Es ist deshalb vom Standpunkt des freien Bürgers, der mit Würde ausgestattet ist und nur auf Zeit und unter Vorbehalt dem Staat die Gewalt übergibt keine sozialethische Pflicht, wie die kirchliche Schrift aussagt (S. 15), sich an der Uno zu beteiligen. Im Gegenteil ist es die Pflicht, sich nicht zu beteiligen, um den Menschen als Person zu retten und eine Alternative zu einem totalitären Denken weiter zu leben.

Kirche als politische Partei statt Gemeinschaft der Gläubigen?

Die Kirchenfürsten nutzen die grosse Anzahl von Gläubigen, die Mitglied einer Kirche sind und setzen sie in politischen Einfluss um in Fragen, zu deren Zustimmung die Gläubigen nicht einmal befragt worden sind. Die Kirchen nehmen sich heraus, in politischen Fragen Stellung zu nehmen und dabei zusätzlich immer die undemokratischen Zentralisten zu unterstützen. Jeder Gläubige gerät in einen Konflikt: Will er aufgrund seines Glaubens auch Teil der Kirche, der Gemeinschaft der Gläubigen sein, so wird er gezwungen, gegen seinen Willen plötzlich auch Mitglied einer politischen Partei zu sein. Das zerreist auf die Länge die Kirche als Gemeinschaft der Gläubigen und es wird ihnen nichts anderes übrig bleiben, als aus dieser Partei auszutreten und wieder eine Kirche zu begründen. Die Alternative liegt darin, den Kirchenfürsten die Betätigung als Politiker zu untersagen, insbesondere in Bereichen, in denen sie nicht kompetent sind und nur nachplappern, was ihnen von anderen Mächtigen vorgekaut wird.

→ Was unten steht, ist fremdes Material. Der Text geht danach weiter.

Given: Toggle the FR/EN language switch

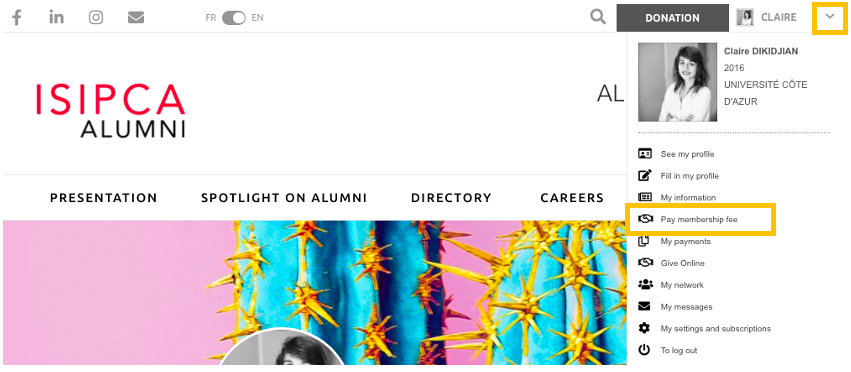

Die Kirchen hätte grosse Aufgaben vor sich. Was macht die Kirche eigentlich in Bezug auf die vielen gescheiterten Ehen. Was hilft sie der Jugend, die den Drogen, dem Konsum, den Ideen von Rieseneinkommen an den Börsen ohne Einsatz für die Allgemeinheit, den Gewaltvideos und Gewaltspielen an Computern ausgeliefert ist? Wo ist in diesen Fragen das Wort der Kirchen?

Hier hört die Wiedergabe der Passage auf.